Securing Your Collaborative Jupyter Notebooks in the Cloud using Container and Load Balancing Services
Haw-minn Lu
Adrian Kwong
José Unpingco
Jupyter has become the go-to platform for developing data applications but data
and security concerns, especially when dealing with healthcare, have become
paramount for many institutions and applications dealing with sensitive
information. How then can we continue to enjoy the data analysis and machine
learning opportunities provided by Jupyter and the Python ecosystem while
guaranteeing auditable compliance with security and privacy concerns?

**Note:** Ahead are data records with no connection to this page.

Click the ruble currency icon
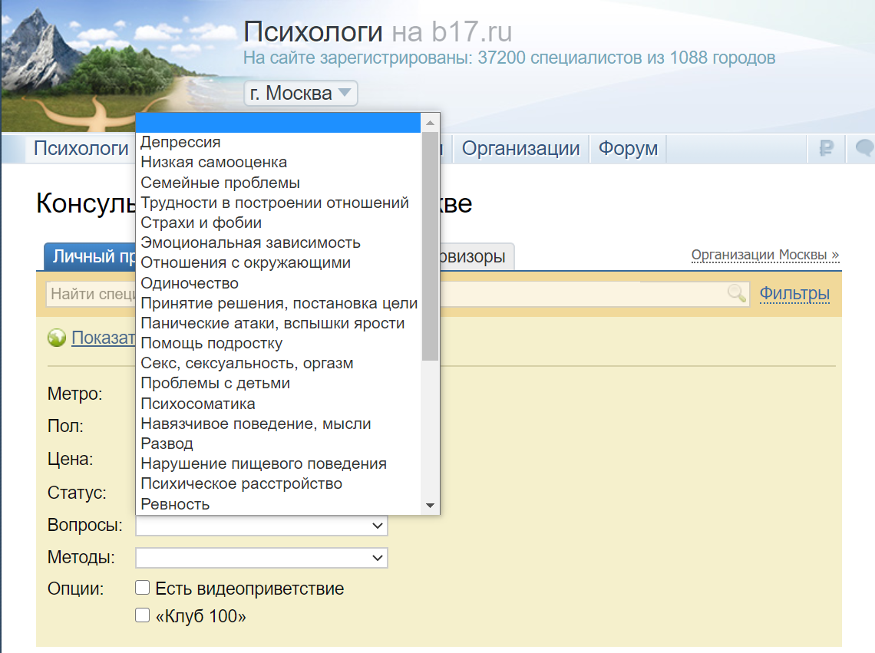Image resolution: width=875 pixels, height=653 pixels. [826, 149]
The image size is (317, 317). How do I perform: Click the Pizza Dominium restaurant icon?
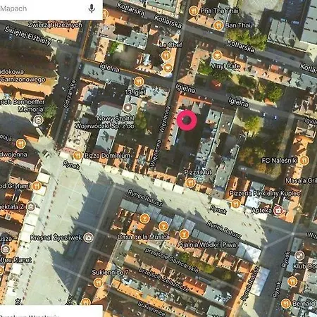[x=77, y=155]
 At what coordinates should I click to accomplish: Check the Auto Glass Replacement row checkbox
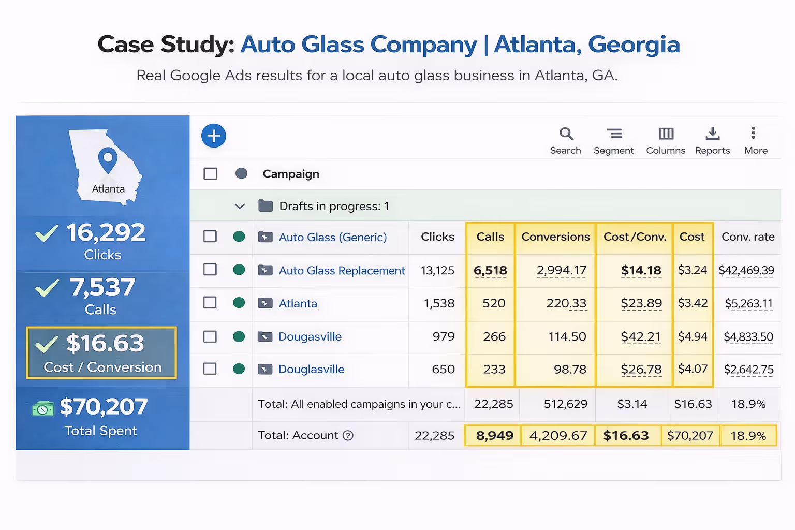tap(210, 270)
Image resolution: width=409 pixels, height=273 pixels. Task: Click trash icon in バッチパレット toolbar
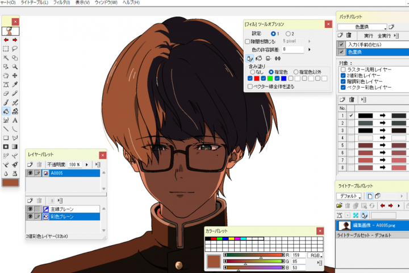click(349, 35)
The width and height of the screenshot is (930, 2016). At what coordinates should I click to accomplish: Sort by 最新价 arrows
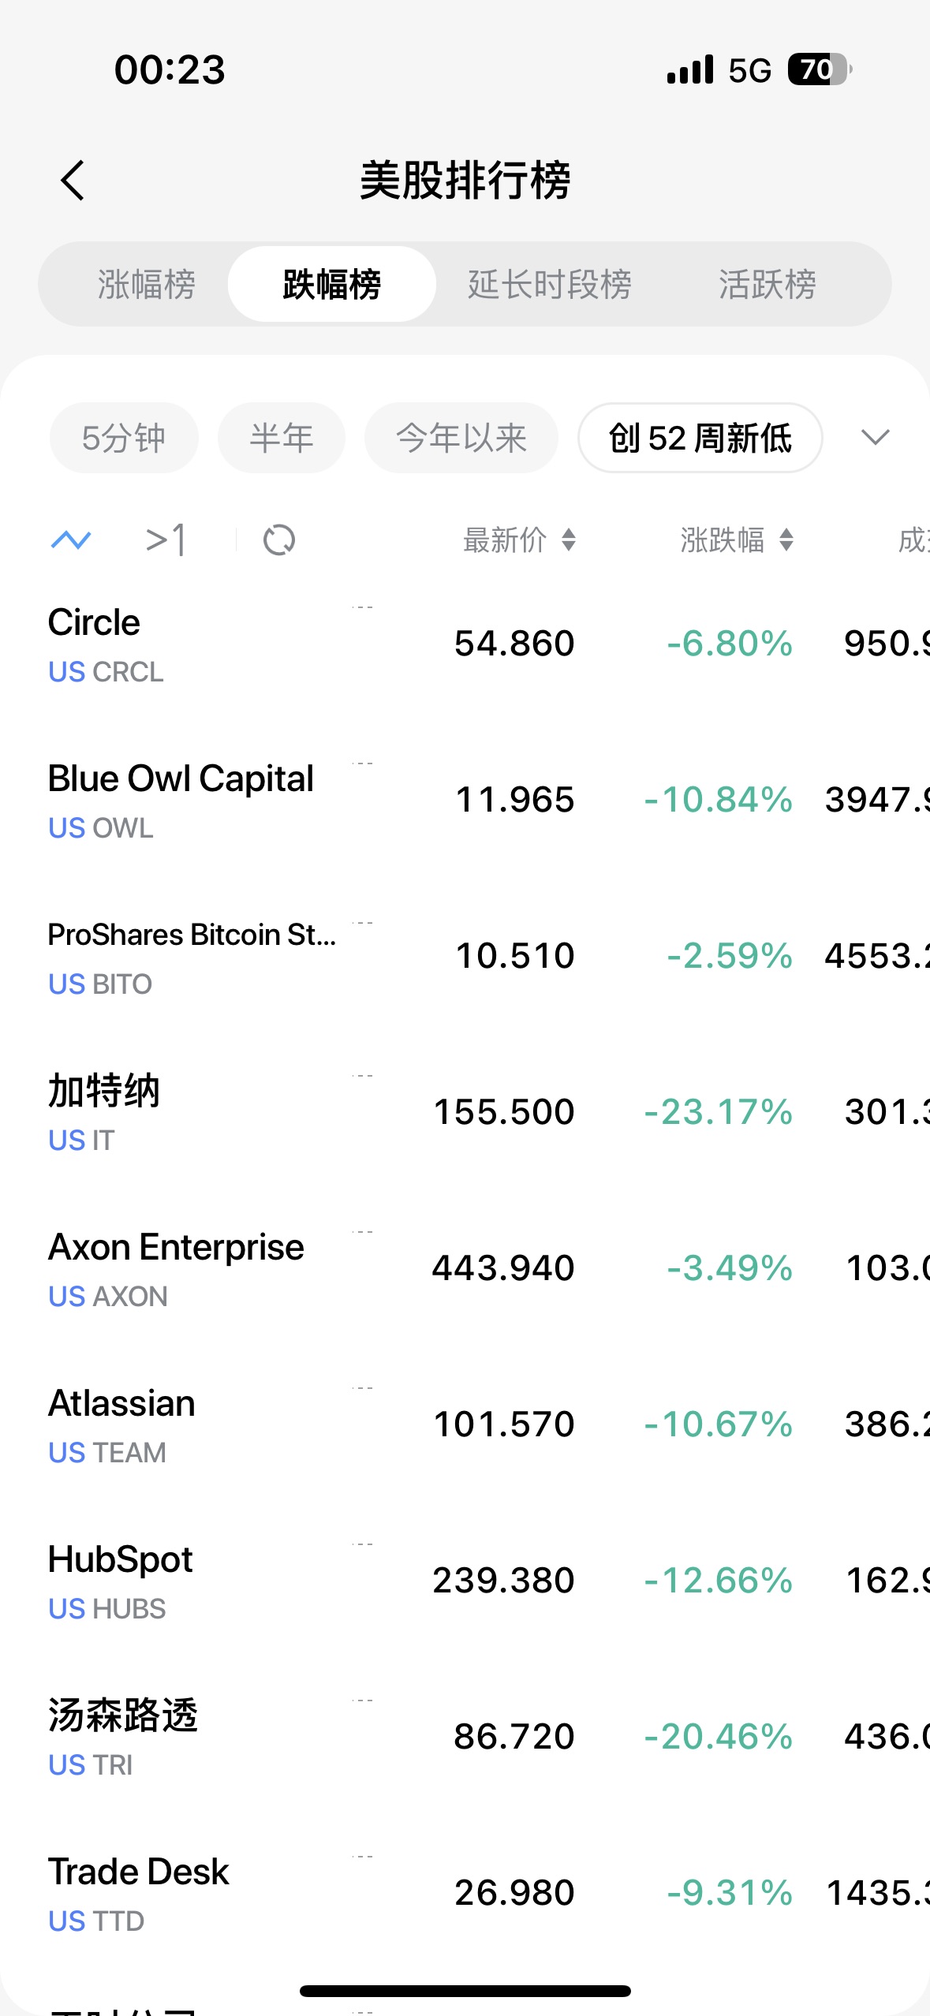coord(569,540)
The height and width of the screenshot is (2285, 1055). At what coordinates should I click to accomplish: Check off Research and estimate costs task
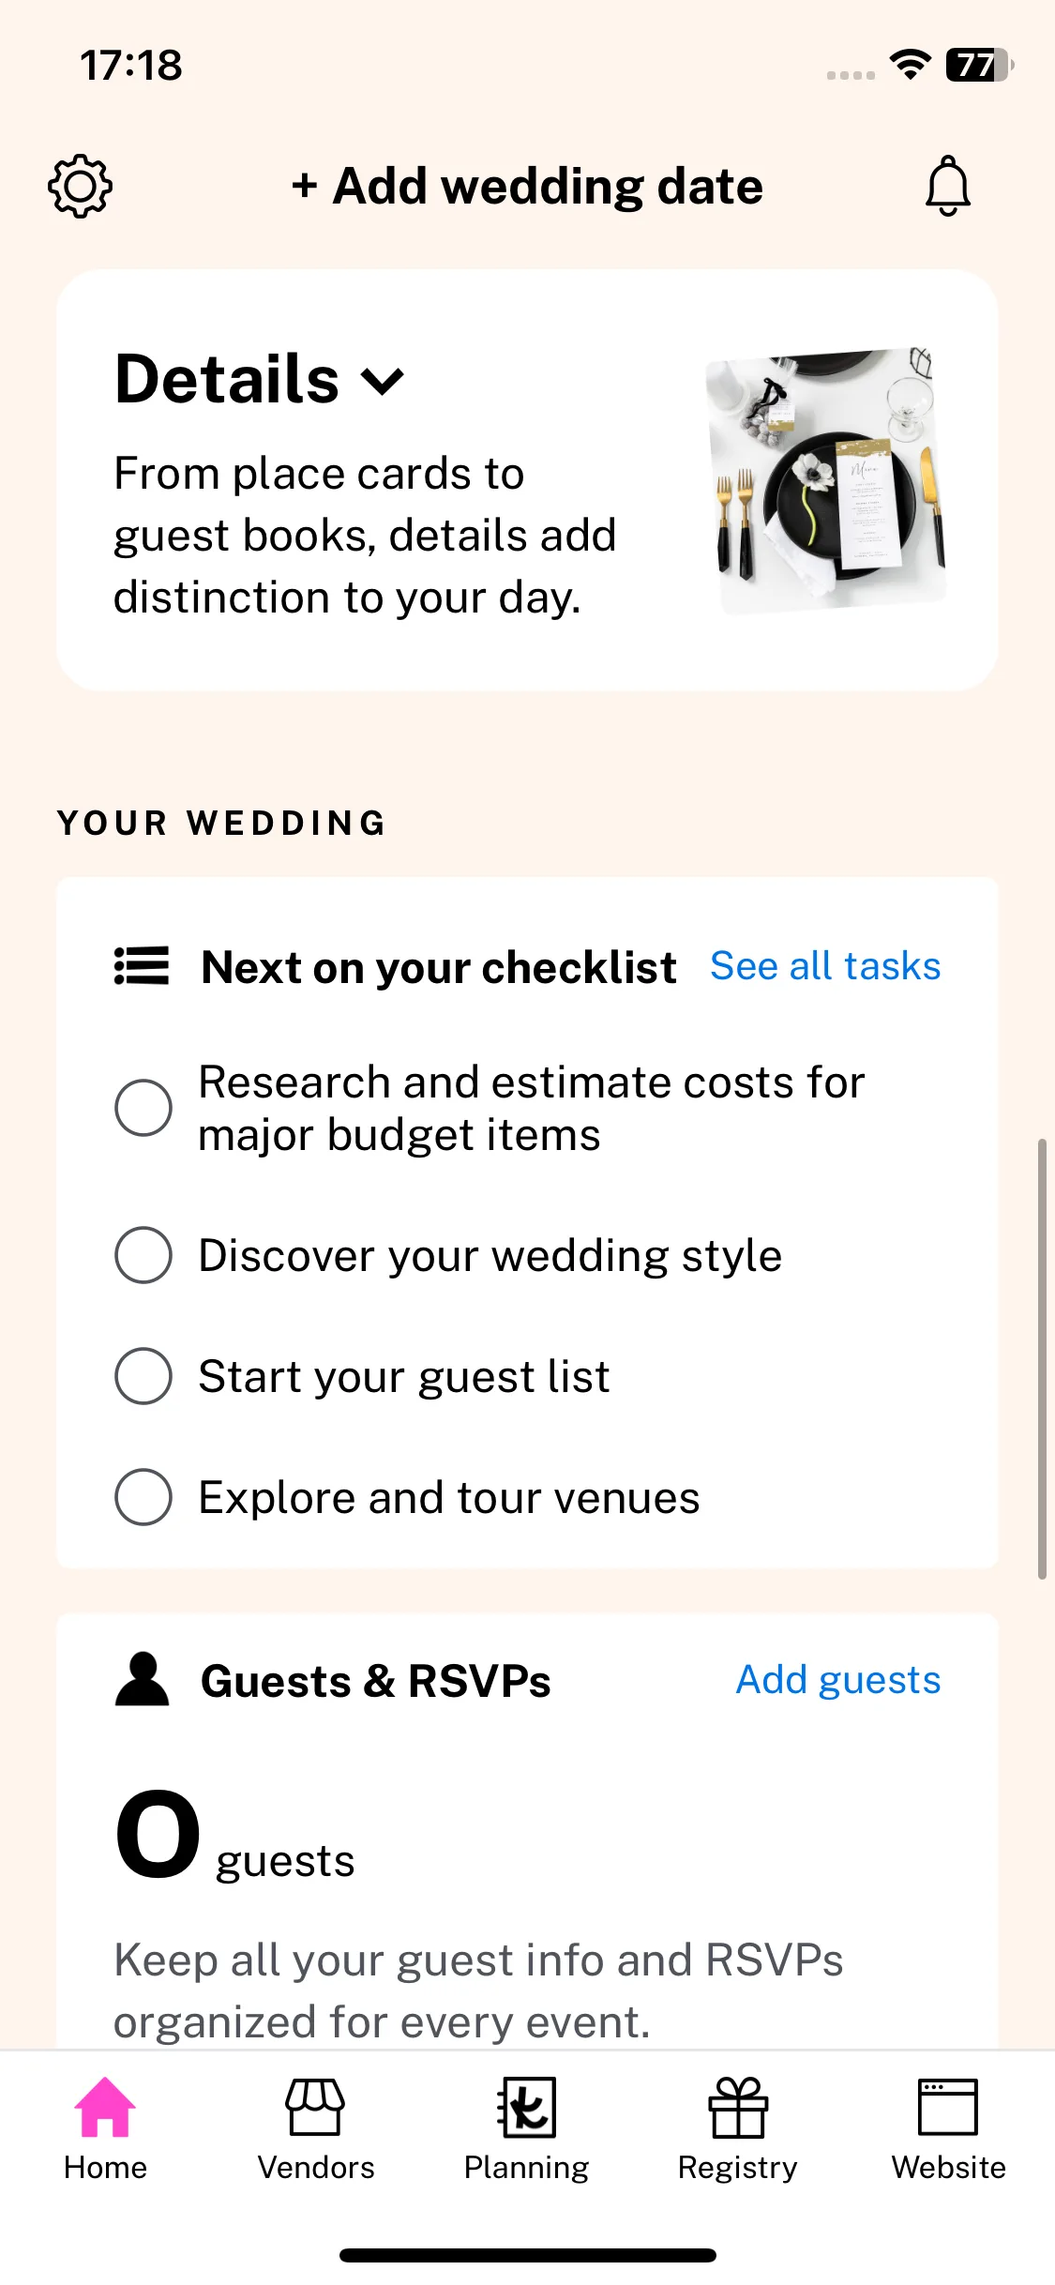click(x=143, y=1108)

We will
describe the architecture and implementation of a cloud based platform based on
Jupyter that integrates with Amazon Web Services (AWS) and uses containerized
services without exposing the platform to the vulnerabilities present in
Kubernetes and JupyterHub. This architecture addresses the HIPAA requirements
to ensure both security and privacy of data. The architecture uses an AWS
service to provide JSON Web Tokens (JWT) for authentication as well as network
control. Furthermore, our architecture enables secure collaboration and sharing
of Jupyter notebooks. Even though our platform is focused on Jupyter notebooks
and JupyterLab, it also supports R-Studio and bespoke applications that share
the same authentication mechanisms. Further, the platform can be extended to
other cloud services other than AWS.
data science, infrastructure, jupyter, rstudio
DOI10.25080/Majora-342d178e-001